The make utility runs the fully-functional binary executable on the GCC source code with all the optimization options turned on, resulting in the actual GCC executable that people will use from now on, and installs it in the appropriate location.
The make utility tests to make sure everything is working OK: it runs the GCC executable from the standard location on the GCC source code with all the optimization options turned on. It then compares the resulting binary executable with the GCC executable in the standard location, and confirms that they are identical (with the possible exception of irrelevant timestamps).
After the human types "make", the whole process runs automatically, each stage generating an improved compiler (until it plateaus and generates an identical compiler).
http://gcc.gnu.org/wiki/Top-Level_Bootstrap and http://gcc.gnu.org/install/build.html and Compile GCC with Code Sourcery have a few more details.
I've seen other compilers that have many more stages in this process -- but they all require some human input after each stage or two.
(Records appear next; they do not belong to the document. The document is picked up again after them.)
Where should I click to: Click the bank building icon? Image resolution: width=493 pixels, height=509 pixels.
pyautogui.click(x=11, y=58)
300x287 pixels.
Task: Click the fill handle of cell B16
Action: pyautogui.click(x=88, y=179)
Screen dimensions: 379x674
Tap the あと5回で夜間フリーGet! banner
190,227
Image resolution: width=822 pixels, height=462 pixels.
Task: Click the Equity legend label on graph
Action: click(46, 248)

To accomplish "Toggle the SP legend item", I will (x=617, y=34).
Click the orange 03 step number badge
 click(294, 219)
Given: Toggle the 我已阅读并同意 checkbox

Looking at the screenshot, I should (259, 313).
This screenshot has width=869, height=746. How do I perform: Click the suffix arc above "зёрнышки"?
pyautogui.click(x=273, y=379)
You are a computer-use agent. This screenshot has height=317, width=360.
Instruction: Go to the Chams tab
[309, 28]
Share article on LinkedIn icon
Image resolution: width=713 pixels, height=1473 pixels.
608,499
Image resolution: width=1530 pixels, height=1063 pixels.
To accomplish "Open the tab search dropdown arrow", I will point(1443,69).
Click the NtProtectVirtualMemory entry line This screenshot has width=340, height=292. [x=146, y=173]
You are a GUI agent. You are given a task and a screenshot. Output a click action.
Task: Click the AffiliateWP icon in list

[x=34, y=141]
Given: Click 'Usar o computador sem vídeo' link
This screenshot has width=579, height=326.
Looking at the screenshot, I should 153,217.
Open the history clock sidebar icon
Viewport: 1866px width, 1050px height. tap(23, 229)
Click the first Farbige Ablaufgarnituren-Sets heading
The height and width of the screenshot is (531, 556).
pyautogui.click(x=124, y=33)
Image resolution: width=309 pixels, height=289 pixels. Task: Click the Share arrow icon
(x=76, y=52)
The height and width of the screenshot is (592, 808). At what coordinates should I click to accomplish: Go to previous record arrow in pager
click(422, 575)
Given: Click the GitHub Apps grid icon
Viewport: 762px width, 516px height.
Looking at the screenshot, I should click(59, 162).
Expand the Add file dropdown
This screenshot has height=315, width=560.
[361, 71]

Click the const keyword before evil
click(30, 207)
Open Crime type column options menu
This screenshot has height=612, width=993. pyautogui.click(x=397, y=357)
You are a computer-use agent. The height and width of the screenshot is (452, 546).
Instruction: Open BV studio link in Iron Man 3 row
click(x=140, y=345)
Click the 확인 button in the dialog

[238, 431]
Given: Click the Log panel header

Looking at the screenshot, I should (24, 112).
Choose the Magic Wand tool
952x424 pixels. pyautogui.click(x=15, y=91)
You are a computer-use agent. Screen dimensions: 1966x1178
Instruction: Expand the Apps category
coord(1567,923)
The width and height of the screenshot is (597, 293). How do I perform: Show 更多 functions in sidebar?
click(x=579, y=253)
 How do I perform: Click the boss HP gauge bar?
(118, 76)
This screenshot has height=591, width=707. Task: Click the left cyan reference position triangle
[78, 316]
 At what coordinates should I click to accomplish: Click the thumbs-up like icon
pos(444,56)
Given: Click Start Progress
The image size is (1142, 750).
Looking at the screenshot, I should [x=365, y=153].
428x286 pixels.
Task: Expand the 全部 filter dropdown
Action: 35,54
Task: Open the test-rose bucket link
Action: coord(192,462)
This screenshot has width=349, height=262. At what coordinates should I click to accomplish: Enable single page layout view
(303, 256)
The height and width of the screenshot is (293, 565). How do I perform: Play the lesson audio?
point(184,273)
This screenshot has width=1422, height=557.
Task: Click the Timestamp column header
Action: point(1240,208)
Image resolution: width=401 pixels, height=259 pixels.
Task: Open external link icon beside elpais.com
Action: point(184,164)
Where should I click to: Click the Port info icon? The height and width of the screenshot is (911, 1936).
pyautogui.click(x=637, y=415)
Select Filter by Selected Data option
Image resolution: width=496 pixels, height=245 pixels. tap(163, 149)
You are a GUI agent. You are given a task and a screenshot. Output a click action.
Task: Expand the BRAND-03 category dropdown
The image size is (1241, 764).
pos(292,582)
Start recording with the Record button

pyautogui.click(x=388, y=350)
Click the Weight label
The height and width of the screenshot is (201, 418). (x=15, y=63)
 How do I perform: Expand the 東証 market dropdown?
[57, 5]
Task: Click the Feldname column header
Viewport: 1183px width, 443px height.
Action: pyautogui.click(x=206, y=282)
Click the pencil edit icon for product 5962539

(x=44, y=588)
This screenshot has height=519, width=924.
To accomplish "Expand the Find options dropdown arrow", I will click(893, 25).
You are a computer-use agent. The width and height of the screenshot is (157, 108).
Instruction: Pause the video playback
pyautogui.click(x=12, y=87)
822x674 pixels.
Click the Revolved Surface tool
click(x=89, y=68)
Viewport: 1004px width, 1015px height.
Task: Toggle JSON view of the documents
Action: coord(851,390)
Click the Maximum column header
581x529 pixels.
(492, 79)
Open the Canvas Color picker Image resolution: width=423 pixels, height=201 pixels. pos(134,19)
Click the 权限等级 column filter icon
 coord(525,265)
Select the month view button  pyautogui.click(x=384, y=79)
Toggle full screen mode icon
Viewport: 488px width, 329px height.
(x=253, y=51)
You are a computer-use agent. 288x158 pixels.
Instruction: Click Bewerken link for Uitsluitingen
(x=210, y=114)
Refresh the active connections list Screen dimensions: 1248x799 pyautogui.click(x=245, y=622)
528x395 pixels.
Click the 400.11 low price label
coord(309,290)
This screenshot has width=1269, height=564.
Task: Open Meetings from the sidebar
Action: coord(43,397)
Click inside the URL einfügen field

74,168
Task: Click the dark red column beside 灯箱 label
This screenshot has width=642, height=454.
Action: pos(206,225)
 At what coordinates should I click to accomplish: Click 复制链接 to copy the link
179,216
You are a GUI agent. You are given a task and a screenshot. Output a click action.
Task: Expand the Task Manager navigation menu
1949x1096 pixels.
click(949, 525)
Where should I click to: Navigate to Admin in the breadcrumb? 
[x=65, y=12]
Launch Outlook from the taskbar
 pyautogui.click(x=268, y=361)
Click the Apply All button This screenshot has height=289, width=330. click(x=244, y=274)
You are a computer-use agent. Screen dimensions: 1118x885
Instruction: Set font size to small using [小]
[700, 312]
Example: "Bootstrapping a simple compiler from nothing" by Edmund Grimley Evans 2001
http://homepage.ntlworld.com/edmund.grimley-evans/bcompiler.html
And there is all the historical work done by the programmers who have worked on GCC, who use previous versions of GCC to compile and test their speculative ideas on possibly improved versions of GCC. While I wouldn't say this is without any human input, the trend seems to be that compilers do more and more "work" per human keystroke.
I'm not sure if it qualifies, but the Java HotSpot compiler improves code at runtime using statistics.
But at compile time? How will that compiler know what's deficient and what's not? What's the measure of goodness?
There are plenty of examples of people using genetic techniques to pit algorithms against each other to come up with "better" solutions. But these are usually well-understood problems that have a metric.
So what metrics could we apply at compile time? Minimum size of compiled code, cyclometric complexity, or something else? Which of these is meaningful at runtime?
Well, there is JIT (just in time) techniques. One could argue that a compiler with some JIT optimizations might re-adjust itself to be more efficient with the program it is compiling ???